4.3. Comparison of TS-GA Versus Other Benchmark Algorithms
In this subsection, we first compare the performance of TS-GA and its benchmark grouping algorithms, while using Q-PDA as the position decision algorithm. Compared with the benchmark grouping algorithms, TS-GA has fewer associations, yet each association is effective. In the time-sharing system, the reduced number of associations allows UEs with better positions (which are close to drone and far away from Eve) to receive signals for a longer duration, consequently increasing the overall system secrecy rate.
In
Figure 5a, the channel gain of most UEs associated to drones is 0, which leads to a zero secrecy rate. This is because random-grouping does not consider the signal strength of the UE or the Eve and randomly selects a drone from those within the UE’s signal reception range. Unlike the random-grouping, as shown in
Figure 5b, the UE-channel-gain-grouping has each UE selects the drones with the highest channel gain as the association target. However, the secrecy performance of the system may degrade to zero if Eves have better channel gains from the drone than the associated UEs.
The channel-gain-grouping differs from the above two methods by taking the positions of the Eves into account. As shown in
Figure 5c, drones can only associate to UEs that are closer to it than Eve. By selecting a drone with a channel gain greater than the intercepted channel gain for each UE, the number of effective associations increases, thereby better than random-grouping and UE-channel-gain-grouping.
Then, in
Figure 6, the security performance of TS-GA varying with the transmit power is presented and compared with random-grouping, UE-channel-gain-grouping, and channel-gain-grouping. With an increase in the drones’ transmit power, the received SINR of the associated UEs rises, thus improving the system’s secrecy performance of TS-GA and benchmark algorithms.
By conducting a horizontal comparison of different subfigures, TS-GA outperforms random-grouping, UE-channel-gain-grouping, and channel-gain-grouping, reaching up to approximately 88 channel/use. This is because TS-GA focuses its search within the neighborhood of good-quality solutions to explore better candidates, thereby increasing the probability of finding the optimal solution. In
Figure 6c, when the channel-gain-grouping is employed instead of TS-GA, the performance improves slightly relative to random-grouping and UE-channel-gain-grouping but still cannot match TS-GA. This is because the channel-gain-grouping only prioritizes the “UE–drone–Eve distance” metric, while TS-GA explores multiple dimensions to generate more optimal groupings.
In
Figure 6a, when the random-grouping is employed instead of TS-GA, it merely selects a drone randomly from those within the UE’s signal reception range, leading to numerous invalid associations that fail to contribute to the security of the system.
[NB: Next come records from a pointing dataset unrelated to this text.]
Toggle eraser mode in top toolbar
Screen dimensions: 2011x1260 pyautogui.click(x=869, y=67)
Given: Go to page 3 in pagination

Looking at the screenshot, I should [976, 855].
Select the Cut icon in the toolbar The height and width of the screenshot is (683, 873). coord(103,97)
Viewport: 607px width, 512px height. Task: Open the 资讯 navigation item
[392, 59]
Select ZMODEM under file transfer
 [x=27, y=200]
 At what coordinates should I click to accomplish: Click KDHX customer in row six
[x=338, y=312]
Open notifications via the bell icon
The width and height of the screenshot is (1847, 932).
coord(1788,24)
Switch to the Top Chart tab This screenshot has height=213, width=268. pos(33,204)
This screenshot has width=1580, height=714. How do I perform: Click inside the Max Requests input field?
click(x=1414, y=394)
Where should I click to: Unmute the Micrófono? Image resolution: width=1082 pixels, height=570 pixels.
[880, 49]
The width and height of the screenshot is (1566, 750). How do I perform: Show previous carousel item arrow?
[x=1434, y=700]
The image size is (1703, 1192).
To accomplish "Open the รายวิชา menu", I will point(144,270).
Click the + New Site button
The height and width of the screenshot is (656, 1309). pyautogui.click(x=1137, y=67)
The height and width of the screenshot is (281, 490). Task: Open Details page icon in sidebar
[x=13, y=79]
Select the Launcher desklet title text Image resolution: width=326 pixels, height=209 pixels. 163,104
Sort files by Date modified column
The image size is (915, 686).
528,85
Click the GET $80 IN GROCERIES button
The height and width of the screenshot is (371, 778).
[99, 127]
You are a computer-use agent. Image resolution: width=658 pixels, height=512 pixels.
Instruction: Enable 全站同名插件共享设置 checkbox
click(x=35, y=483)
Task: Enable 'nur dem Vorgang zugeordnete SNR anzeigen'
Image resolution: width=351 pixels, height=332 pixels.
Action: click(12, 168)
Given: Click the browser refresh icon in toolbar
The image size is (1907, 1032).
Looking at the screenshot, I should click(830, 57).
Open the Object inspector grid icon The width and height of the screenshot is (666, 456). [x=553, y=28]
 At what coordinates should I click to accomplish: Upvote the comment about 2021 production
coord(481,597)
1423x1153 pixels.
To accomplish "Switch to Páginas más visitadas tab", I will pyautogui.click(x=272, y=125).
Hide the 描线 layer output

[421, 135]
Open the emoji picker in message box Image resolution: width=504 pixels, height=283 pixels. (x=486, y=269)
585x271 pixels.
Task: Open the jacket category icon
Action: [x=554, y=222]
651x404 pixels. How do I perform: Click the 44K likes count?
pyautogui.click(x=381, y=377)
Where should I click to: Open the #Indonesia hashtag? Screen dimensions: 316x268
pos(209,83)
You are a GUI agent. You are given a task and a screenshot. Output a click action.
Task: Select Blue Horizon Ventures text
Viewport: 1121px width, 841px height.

In
Figure 6b, when the UE-channel-gain-grouping is employed instead of TS-GA, it overlooks the threat of Eves. If an Eve has a better channel gain from the associated drone than the UE itself, the system’s security is severely compromised.
4.4. Compared with Exhaustive Search
As shown in
Figure 7, our simulation results show that the performance gap between our proposed algorithms and the global optimum is about 10%. In practical applications, this minor performance gap is often acceptable to gain orders of magnitude in speed and reduce energy consumption, which is critical for extending drone flight times. Q-PDA-Lite combined with TS-GA exhibits performance comparable to Q-PDA paired with TS-GA, while boasting lower complexity—making it well-suited for drone deployment. In this simulation, we employed 2 drones to serve 20 UEs, aiming to reduce the time required for the exhaustive search.